Background: Let-7c-5p is down-regulated in dental pulp tissues in inflammatory disorders. The microRNA (miR) molecule shows an anti-inflammation potential due to its direct regulation of dentin matrix protein-1 (DMP1), which promotes inflammation changes in dental pulp tissues. In the present study, the effect of let-7c-5p on lipopolysaccharide (LPS)-induced pulpitis was detected and the associated mechanism was explored. Material/Methods: Dental pulp stem cells (DPSCs) were isolated from rat dental tissues, infected with let-7c-5p lentivirus particles, and subjected to LPS administration to induce inflammation. Then, the effect of let-7c-5p overexpression on LPS-induced impairments on DPSCs were detected and the mechanism was explained by focusing on the DMP1 expression and NE-kappa B pathway. The role of DMP1 in the anti-inflammation effect of let-7c-5p was assessed by incubating let-7c-5p-expressed DPSCs with DMP1 protein. The results of in vitro assays were verified in LPS-induced rat pulpitis models.
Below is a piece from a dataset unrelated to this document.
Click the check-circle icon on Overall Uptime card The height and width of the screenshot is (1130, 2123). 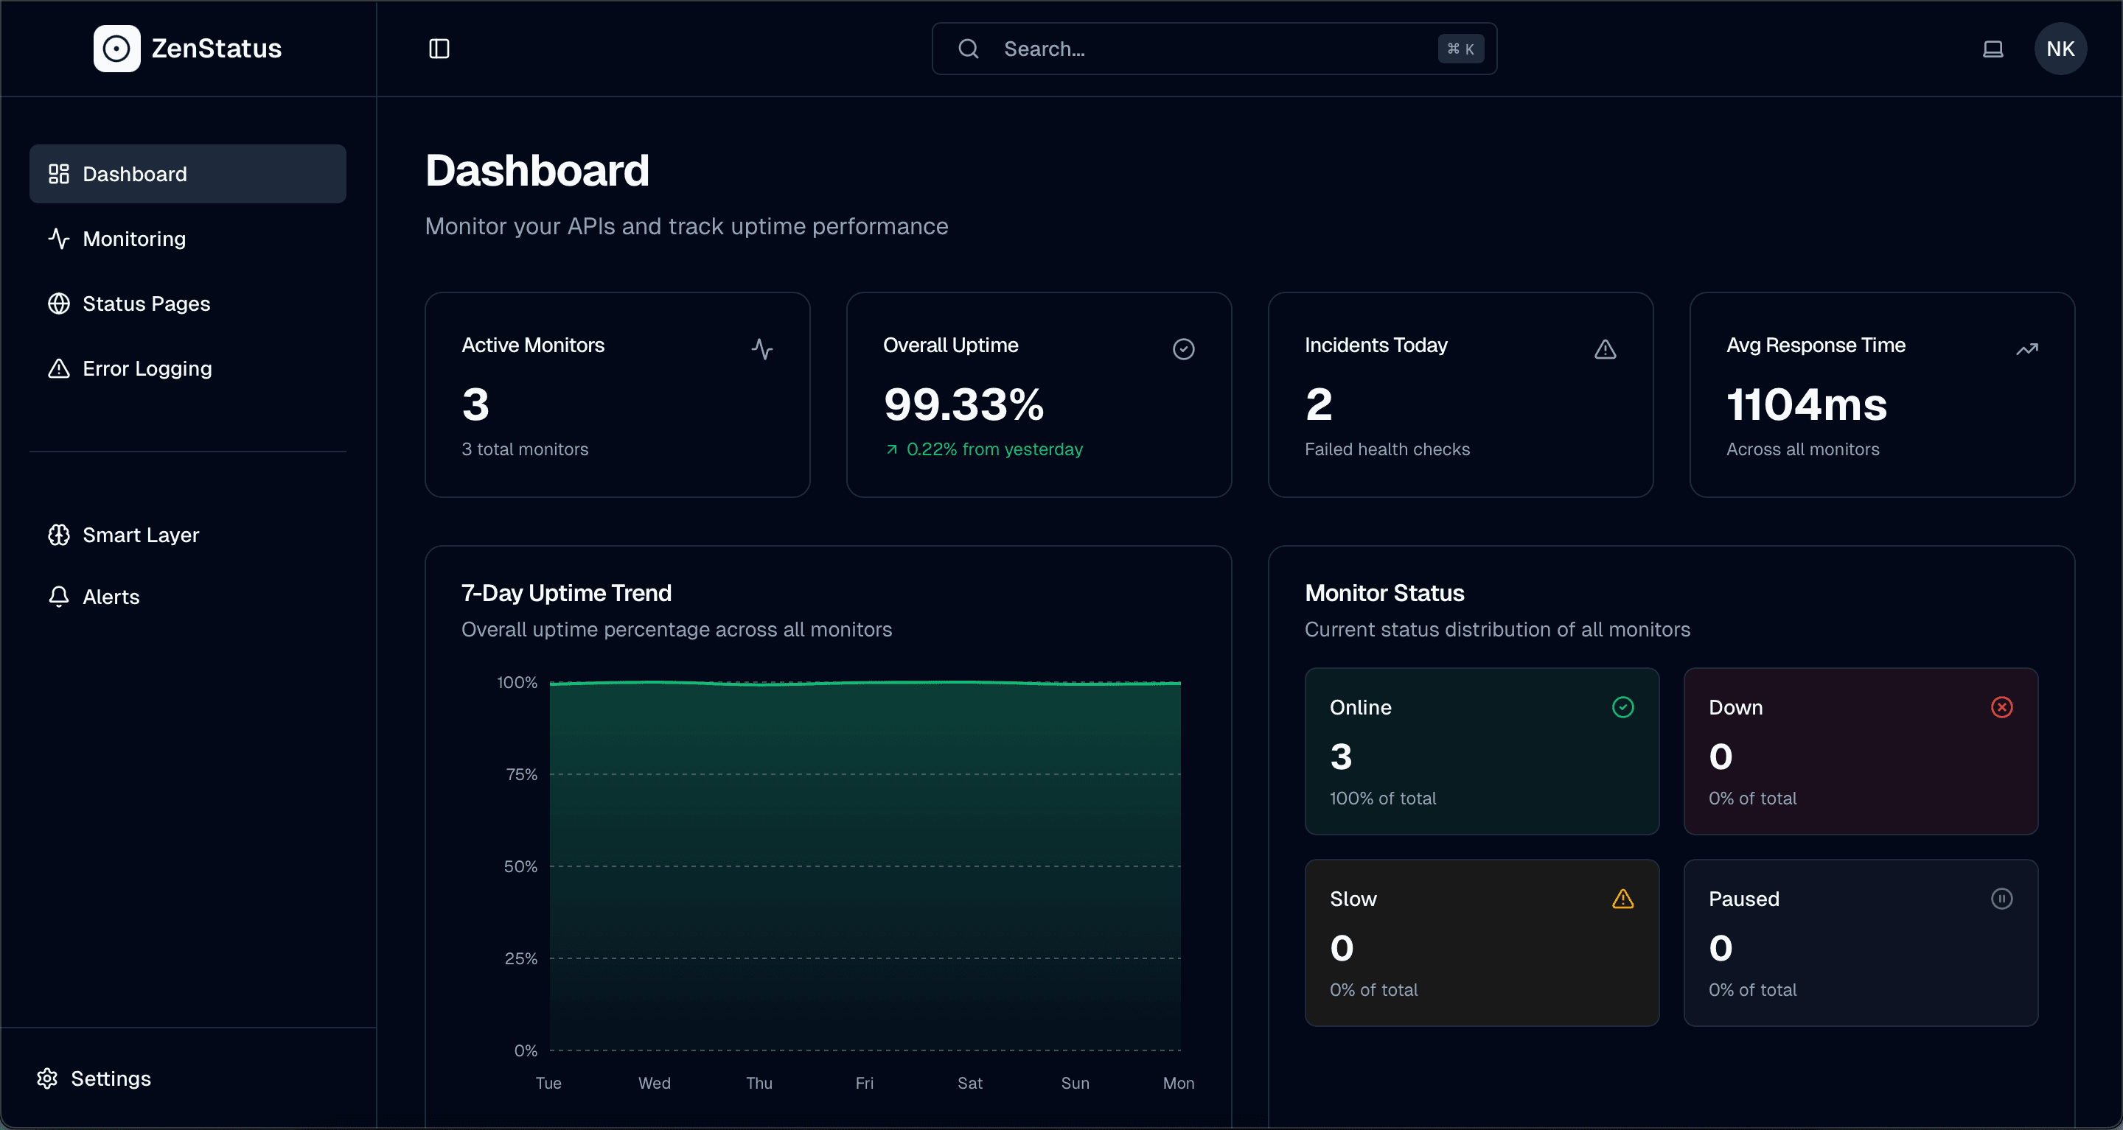point(1184,349)
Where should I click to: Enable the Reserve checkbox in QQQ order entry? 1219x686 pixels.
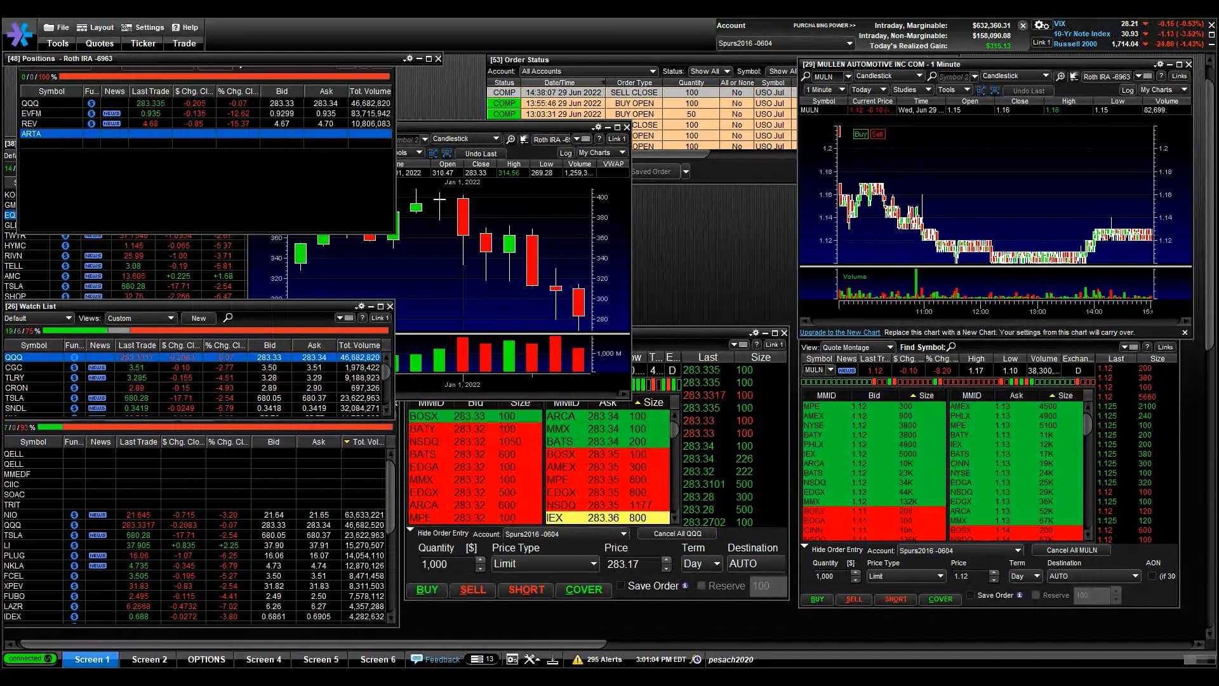pos(702,586)
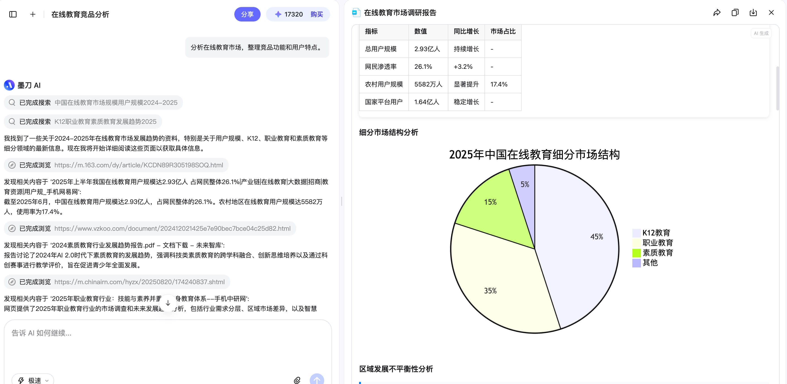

Results: LPS administration increased the production of IL-1 beta and TNF-alpha and decreased DPSCs viability by increasing the expression of DMP1 and activating NE-kappa B pathway. However, the induced expression of let-7c-5p relieved DPSCs from LPS-induced inflammation and suppressed DMP1 as well as NE-kappa B pathway. The incubation of let-7c-5p-expressed DPSCs with DMP1 protein blocked the effect of let-7c-5p. In in vivo experiments, the injection of let-7c-5p attenuated LPS-induced pulpitis by inhibiting DMP1-mediated NE-kappa B pathway. Conclusions: Findings outlined in the current study demonstrated the dental pulp protecting function of let-7c-5p during LPS-induced inflammation, which was exerted by inhibiting the DMP1-mediated NE-kappa B pathway.